Fashion has no “end” because fashion needs to always reward those continuing to try.
VII: Thoughtfulness is a sacrifice
A thread revealed itself: thoughtfulness is spending a unit of yourself on someone or something else.
It is a sacrifice of time, attention, taste, creativity, or skill offered up as a gesture of sincerity. In a world where so much can be faked, outsourced, or automated, that gesture stands out more than ever.
The test of a thoughtful act is simple:
- Could this have been done by just about anyone else?Could this have been done for just about anyone else?
If the answer to either is yes, the signal is weaker. It may still be kind, but it is not personal. Not pointed. Not precise. And precision matters.
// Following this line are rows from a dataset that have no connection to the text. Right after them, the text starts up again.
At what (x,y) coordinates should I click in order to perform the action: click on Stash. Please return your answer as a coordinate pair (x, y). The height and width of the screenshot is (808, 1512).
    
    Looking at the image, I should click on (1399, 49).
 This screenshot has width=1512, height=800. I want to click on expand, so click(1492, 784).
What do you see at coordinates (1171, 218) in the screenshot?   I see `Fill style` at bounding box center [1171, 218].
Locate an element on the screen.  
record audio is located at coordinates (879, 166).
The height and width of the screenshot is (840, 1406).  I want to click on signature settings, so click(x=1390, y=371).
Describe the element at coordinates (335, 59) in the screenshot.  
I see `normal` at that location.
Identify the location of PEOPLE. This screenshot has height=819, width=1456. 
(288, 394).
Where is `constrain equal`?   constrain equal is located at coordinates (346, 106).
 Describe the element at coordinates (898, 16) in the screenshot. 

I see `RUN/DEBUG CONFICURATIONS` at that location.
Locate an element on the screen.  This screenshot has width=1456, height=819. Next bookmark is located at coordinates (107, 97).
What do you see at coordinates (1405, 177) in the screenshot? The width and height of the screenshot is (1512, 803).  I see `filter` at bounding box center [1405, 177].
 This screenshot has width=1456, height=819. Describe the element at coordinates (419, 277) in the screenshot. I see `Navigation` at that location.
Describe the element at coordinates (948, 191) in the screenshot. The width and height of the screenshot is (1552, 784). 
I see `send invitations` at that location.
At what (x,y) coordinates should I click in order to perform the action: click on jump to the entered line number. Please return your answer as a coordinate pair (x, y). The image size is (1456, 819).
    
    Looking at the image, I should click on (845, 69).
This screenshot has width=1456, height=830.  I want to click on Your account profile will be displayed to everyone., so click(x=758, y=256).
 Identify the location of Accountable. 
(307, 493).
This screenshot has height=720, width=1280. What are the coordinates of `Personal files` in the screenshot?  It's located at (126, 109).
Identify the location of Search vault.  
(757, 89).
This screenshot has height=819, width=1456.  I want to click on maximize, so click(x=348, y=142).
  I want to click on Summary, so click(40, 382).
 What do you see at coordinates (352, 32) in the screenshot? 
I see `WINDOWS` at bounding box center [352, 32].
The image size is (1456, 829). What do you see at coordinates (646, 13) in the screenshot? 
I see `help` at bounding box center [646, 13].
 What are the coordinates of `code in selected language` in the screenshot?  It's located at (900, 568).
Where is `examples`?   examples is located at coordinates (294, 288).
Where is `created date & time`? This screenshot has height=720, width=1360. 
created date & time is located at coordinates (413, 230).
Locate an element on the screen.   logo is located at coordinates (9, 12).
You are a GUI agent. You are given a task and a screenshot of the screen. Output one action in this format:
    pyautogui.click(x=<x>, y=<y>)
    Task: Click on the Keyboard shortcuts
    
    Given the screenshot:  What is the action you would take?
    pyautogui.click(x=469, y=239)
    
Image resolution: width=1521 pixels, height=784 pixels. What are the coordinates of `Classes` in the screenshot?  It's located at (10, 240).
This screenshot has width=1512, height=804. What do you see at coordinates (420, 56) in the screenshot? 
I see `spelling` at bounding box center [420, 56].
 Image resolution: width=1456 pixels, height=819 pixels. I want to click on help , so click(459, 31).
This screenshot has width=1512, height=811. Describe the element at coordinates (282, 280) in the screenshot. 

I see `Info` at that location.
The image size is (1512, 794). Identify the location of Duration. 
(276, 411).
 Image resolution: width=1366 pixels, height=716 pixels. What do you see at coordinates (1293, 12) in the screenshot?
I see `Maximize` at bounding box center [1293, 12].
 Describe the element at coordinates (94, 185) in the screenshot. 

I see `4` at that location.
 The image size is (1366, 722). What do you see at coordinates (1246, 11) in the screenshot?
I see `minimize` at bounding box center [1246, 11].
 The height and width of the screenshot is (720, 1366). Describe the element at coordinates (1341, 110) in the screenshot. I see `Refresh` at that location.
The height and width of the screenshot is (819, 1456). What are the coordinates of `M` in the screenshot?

Real thoughtfulness is non-fungible.
The unit of work is the marginal effort, the deliberate detour, the part of you that didn’t need to be offered, but was. It’s not necessarily the costliest gesture in any traditional sense; it’s the most intentional one because intention is costly.
In rivalrous spaces, that intention is currency. Everyone wants something: the job, the sale, the partner, the friend, the moment. But attention is finite. The economy of thoughtfulness is zero-sum, so you bid a sacrifice.
AI, templates, norms, and trends all press against this. They flatten signals. They commoditize what once stood out. The thoughtful will always find new edges. New ways to show they care. New mediums where effort hasn’t been automated yet.
In a noisy world full of shortcuts, thoughtful sacrifices are one of the few things that still whisper:
“This was meant for you.”
Sacrifice thoughtfully and be thoughtful about being thoughtful.